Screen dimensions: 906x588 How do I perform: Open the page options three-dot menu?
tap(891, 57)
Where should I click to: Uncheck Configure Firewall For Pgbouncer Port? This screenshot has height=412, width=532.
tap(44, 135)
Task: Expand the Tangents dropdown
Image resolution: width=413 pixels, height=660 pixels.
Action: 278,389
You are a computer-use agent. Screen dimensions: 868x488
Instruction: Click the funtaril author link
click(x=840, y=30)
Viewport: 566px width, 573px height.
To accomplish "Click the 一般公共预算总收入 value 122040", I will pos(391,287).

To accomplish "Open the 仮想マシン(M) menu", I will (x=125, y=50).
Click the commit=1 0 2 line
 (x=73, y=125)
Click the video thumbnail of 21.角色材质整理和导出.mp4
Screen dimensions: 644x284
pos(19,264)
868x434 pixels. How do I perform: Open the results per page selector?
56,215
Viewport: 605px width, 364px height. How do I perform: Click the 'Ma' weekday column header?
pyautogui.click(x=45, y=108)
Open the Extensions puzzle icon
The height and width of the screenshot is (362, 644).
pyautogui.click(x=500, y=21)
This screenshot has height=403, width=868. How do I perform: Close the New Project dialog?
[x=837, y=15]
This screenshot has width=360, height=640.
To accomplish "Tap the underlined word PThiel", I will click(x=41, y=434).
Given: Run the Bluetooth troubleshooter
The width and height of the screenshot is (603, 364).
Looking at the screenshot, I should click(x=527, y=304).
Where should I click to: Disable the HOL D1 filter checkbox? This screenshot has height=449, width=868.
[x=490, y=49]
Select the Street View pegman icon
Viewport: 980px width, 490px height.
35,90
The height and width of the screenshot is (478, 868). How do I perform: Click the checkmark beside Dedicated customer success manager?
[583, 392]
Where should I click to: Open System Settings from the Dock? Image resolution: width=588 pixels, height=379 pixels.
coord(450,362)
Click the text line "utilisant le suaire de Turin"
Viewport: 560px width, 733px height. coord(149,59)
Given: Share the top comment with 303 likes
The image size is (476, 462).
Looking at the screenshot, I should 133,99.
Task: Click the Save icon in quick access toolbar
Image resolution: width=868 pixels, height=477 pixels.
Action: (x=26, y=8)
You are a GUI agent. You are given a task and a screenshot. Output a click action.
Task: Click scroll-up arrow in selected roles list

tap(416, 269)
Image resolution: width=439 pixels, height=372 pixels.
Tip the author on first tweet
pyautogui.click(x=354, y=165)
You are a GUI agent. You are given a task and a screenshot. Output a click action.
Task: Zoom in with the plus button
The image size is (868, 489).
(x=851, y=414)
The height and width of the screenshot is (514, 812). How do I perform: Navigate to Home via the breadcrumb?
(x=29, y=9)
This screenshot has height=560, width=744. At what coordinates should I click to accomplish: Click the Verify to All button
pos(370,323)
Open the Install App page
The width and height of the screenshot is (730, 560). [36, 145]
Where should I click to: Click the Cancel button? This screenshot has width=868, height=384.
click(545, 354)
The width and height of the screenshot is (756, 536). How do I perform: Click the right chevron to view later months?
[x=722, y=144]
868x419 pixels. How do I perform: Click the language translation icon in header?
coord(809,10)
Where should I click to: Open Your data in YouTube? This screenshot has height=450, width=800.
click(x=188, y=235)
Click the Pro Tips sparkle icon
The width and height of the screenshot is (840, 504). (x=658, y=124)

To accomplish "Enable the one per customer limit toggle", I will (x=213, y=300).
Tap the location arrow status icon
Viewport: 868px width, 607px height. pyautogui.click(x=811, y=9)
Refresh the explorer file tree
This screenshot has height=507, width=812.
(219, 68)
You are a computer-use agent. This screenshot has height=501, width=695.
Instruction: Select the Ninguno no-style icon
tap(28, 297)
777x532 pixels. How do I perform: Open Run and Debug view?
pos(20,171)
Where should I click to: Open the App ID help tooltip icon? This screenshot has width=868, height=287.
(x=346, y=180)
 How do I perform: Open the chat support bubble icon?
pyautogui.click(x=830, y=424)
========================================
- Brief
Print out the whole listing exactly as it appears.

- Answer box
Screen dimensions: 906x588 How do I perform: Open the page options three-dot menu?
tap(891, 57)
Where should I click to: Uncheck Configure Firewall For Pgbouncer Port? This screenshot has height=412, width=532.
tap(44, 135)
Task: Expand the Tangents dropdown
Image resolution: width=413 pixels, height=660 pixels.
Action: 278,389
You are a computer-use agent. Screen dimensions: 868x488
Instruction: Click the funtaril author link
click(x=840, y=30)
Viewport: 566px width, 573px height.
To accomplish "Click the 一般公共预算总收入 value 122040", I will pos(391,287).

To accomplish "Open the 仮想マシン(M) menu", I will (x=125, y=50).
Click the commit=1 0 2 line
 (x=73, y=125)
Click the video thumbnail of 21.角色材质整理和导出.mp4
Screen dimensions: 644x284
pos(19,264)
868x434 pixels. How do I perform: Open the results per page selector?
56,215
Viewport: 605px width, 364px height. How do I perform: Click the 'Ma' weekday column header?
pyautogui.click(x=45, y=108)
Open the Extensions puzzle icon
The height and width of the screenshot is (362, 644).
pyautogui.click(x=500, y=21)
This screenshot has height=403, width=868. How do I perform: Close the New Project dialog?
[x=837, y=15]
This screenshot has width=360, height=640.
To accomplish "Tap the underlined word PThiel", I will click(x=41, y=434).
Given: Run the Bluetooth troubleshooter
The width and height of the screenshot is (603, 364).
Looking at the screenshot, I should click(x=527, y=304).
Where should I click to: Disable the HOL D1 filter checkbox? This screenshot has height=449, width=868.
[x=490, y=49]
Select the Street View pegman icon
Viewport: 980px width, 490px height.
35,90
The height and width of the screenshot is (478, 868). How do I perform: Click the checkmark beside Dedicated customer success manager?
[583, 392]
Where should I click to: Open System Settings from the Dock? Image resolution: width=588 pixels, height=379 pixels.
coord(450,362)
Click the text line "utilisant le suaire de Turin"
Viewport: 560px width, 733px height. coord(149,59)
Given: Share the top comment with 303 likes
The image size is (476, 462).
Looking at the screenshot, I should 133,99.
Task: Click the Save icon in quick access toolbar
Image resolution: width=868 pixels, height=477 pixels.
Action: (x=26, y=8)
You are a GUI agent. You are given a task and a screenshot. Output a click action.
Task: Click scroll-up arrow in selected roles list

tap(416, 269)
Image resolution: width=439 pixels, height=372 pixels.
Tip the author on first tweet
pyautogui.click(x=354, y=165)
You are a GUI agent. You are given a task and a screenshot. Output a click action.
Task: Zoom in with the plus button
The image size is (868, 489).
(x=851, y=414)
The height and width of the screenshot is (514, 812). How do I perform: Navigate to Home via the breadcrumb?
(x=29, y=9)
This screenshot has height=560, width=744. At what coordinates should I click to accomplish: Click the Verify to All button
pos(370,323)
Open the Install App page
The width and height of the screenshot is (730, 560). [36, 145]
Where should I click to: Click the Cancel button? This screenshot has width=868, height=384.
click(545, 354)
The width and height of the screenshot is (756, 536). How do I perform: Click the right chevron to view later months?
[x=722, y=144]
868x419 pixels. How do I perform: Click the language translation icon in header?
coord(809,10)
Where should I click to: Open Your data in YouTube? This screenshot has height=450, width=800.
click(x=188, y=235)
Click the Pro Tips sparkle icon
The width and height of the screenshot is (840, 504). (x=658, y=124)

To accomplish "Enable the one per customer limit toggle", I will (x=213, y=300).
Tap the location arrow status icon
Viewport: 868px width, 607px height. pyautogui.click(x=811, y=9)
Refresh the explorer file tree
This screenshot has height=507, width=812.
(219, 68)
You are a computer-use agent. This screenshot has height=501, width=695.
Instruction: Select the Ninguno no-style icon
tap(28, 297)
777x532 pixels. How do I perform: Open Run and Debug view?
pos(20,171)
Where should I click to: Open the App ID help tooltip icon? This screenshot has width=868, height=287.
(x=346, y=180)
 How do I perform: Open the chat support bubble icon?
pyautogui.click(x=830, y=424)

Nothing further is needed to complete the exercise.